Семен Семеныч. Михал Михалч, я говорю не в том смысле…

Михал Михалч (прерывая). Позвольте, Семен Семенч. Вы человек благородный, человек истинно русской в душе, человек, наконец, который глядит уже глазами христианина на жизнь. Зачем вы произносите речи, противные вашему собственному образу мыслей? Прежде всего, зачем вы всякой раз позабываете, что предмет комедии и вообще сатиры – не достоинство человека, а презренное в человеке, что чем больше она выставила презренное презренным, чем больше им возмутила и привела от него в содроганье зрителя, тем больше она выполнила свое значение. Зачем вы всякой раз это позабываете и всякой раз хотите сатире навязать предметы, приличные трагедии? Нет, кто хочет нравоученья, тот возьмет его себе. Кто глядит в душу себе, тот из всего возьмет то, что нужно, тот и в этом вещественном городе увидит душевный свой город; тот увидит, что с большей силой следует вооруж<иться> против лице<мерия>. Тот увидит, увидит, что и дело лежит здесь. Нет, оставьте сатиру в покое: она дело свое делает. Дурного не следует щадить, где бы оно ни было. Но если хотите уж поступить христиански, обратите ту же сатиру на самого себя и примените всякую комедию <к себе>, прежде чем замечать отношенье ее к целому обществу. Уж ежели действовать по-христиански, так всякое сочиненье, где ни поражается дурное, следует лично обратить к самому себе, как бы оно прямо на меня было написано. Вы сами знаете, что нет порока, замеченного нами в другом, которого хотя отраженья не присутствовало бы и в нас самих – не в таком объеме, в другом виде, в другом платье, поприличней и поблагообразней, принарядившись, как Хлестаков. Чего не отыщешь, если только заглянешь в свою душу с тем неподкупным ревизором, который встретит нас у дверей гроба. Сами это знаем, а знать не хочем. Кипит душа страстями, говорим всякой день, а гнать не хочем. И бич в руках, данный на то, чтобы гнать их.

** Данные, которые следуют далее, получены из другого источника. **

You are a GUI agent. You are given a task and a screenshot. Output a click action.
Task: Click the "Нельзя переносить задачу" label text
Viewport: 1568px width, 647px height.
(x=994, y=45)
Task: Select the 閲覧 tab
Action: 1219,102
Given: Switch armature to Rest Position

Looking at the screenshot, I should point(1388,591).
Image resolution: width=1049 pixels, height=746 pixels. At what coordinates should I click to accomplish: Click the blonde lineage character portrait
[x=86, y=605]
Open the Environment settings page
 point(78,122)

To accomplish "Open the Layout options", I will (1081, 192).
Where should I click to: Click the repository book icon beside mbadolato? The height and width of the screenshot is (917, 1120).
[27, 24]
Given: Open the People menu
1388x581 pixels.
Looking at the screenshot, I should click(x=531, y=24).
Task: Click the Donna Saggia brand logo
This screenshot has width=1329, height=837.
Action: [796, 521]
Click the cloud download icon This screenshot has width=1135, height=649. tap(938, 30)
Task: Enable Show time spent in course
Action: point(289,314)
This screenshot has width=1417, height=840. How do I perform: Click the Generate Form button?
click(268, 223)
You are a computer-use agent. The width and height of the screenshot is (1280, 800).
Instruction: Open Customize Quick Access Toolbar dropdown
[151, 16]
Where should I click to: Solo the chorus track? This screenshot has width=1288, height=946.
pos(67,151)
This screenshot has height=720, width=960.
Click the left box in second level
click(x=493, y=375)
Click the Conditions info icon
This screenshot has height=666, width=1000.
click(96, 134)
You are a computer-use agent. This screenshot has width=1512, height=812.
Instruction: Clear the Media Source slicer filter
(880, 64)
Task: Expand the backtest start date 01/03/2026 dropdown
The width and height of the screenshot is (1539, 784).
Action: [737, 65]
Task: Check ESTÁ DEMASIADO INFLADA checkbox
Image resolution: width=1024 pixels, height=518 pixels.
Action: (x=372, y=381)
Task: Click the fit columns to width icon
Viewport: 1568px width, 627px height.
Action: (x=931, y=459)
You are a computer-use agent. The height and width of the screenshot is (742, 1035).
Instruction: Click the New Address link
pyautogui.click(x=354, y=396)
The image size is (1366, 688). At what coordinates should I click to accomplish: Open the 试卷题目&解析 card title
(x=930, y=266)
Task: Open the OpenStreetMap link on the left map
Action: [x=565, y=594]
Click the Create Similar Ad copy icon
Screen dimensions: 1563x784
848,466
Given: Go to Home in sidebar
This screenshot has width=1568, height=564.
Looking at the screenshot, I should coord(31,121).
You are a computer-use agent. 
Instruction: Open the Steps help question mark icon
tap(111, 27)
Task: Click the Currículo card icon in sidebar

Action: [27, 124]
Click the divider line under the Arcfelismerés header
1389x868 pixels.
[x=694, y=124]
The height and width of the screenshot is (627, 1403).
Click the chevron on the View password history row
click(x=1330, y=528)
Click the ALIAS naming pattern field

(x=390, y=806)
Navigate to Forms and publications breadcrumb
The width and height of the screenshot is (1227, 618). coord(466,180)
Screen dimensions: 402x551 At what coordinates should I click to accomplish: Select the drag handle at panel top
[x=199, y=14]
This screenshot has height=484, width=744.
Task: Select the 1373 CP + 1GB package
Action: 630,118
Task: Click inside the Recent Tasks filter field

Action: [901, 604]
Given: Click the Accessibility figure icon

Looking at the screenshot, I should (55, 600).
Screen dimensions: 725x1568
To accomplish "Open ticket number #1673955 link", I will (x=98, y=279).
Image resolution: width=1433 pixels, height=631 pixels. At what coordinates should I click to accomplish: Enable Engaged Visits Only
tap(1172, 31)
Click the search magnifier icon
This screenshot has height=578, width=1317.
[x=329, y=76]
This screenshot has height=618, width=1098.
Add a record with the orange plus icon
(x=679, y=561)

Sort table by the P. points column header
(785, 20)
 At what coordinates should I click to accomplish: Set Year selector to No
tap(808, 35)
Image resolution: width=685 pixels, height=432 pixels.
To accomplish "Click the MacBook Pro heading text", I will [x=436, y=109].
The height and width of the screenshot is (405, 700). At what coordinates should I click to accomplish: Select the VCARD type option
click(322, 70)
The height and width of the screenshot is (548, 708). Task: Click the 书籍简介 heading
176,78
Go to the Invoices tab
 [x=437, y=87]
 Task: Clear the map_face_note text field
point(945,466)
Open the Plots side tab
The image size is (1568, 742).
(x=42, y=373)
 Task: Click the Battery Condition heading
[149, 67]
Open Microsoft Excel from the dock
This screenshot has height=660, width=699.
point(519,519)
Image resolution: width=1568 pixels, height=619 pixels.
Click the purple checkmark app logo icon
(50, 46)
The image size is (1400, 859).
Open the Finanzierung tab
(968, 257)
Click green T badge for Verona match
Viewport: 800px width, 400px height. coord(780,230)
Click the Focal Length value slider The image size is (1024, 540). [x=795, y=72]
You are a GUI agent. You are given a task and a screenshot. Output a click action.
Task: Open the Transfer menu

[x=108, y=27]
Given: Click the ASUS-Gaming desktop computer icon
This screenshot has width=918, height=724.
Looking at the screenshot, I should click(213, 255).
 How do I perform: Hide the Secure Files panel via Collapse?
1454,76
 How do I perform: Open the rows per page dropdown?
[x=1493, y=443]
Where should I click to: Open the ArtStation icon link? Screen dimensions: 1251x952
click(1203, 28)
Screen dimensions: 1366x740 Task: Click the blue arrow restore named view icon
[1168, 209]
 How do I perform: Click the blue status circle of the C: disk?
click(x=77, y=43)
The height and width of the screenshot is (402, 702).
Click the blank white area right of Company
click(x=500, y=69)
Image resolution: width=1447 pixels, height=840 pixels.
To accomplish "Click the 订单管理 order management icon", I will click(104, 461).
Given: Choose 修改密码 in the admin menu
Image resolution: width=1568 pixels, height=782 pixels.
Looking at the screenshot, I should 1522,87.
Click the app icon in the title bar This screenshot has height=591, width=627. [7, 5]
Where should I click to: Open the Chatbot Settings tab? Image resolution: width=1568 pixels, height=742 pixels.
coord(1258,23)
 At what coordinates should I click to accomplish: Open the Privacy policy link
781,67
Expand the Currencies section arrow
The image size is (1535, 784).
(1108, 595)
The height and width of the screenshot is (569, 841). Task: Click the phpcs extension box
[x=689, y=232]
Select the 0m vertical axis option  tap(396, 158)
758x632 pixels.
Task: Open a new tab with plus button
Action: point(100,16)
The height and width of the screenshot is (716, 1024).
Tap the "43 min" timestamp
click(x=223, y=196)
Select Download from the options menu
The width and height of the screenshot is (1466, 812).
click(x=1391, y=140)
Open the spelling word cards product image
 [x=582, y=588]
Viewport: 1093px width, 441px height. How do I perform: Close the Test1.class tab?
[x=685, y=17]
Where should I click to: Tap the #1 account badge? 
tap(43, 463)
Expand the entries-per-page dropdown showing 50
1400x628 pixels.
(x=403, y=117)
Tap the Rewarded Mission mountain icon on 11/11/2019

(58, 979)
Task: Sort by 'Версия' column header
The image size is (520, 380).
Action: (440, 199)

<Семен Семеныч>. Да где ж бич? Какой бич?

<Михал Михалыч>. А смех разве не бич? Или, думаете, даром нам дан смех, когда и последний негодяй, которого ничем не проймешь, его боится даже и тот, кто ничего не боится. Значит, он дан на доброе дело. Скажите: зачем нам дан смех? затем ли, чтобы так, попусту, смеяться? Если он дан нам на то, чтобы поражать им всё, позорящее высокую красоту человека, зачем же прежде всего не поразим мы то, что порочит красоту собственной души каждого из нас? Зачем не обратим его во-внутрь самих себя, не изгоняем им наших собственных взяточников? Зачем один намек о том, что вы над собой смеетесь, может привести во гнев?.. Как бы то ни было, но всякая страсть, всякая низкая наклонность наша, всё-таки хочет сыграть сколько-нибудь благородную роль, принять благородную наружность и только под этой личиной пробирается нам в душу, потому что благородна наша природа и не допустит ее к себе в бесстыдной наготе. Но, поверьте, когда выставишь перед самим собой ее на смех и, не пощадя ничего, поразишь так, что от стыда весь сгоришь, не зная, куда скрыть собственное лицо свое, – тогда эта страсть не посмеет остаться в душе нашей и убежит, так что и следа ее не отыщешь.

Семен Семеныч. Признаюсь, ваши слова заставили меня задуматься. Вы думаете, возможен этот поворот смеха на самого себя, противу собственного <лица>?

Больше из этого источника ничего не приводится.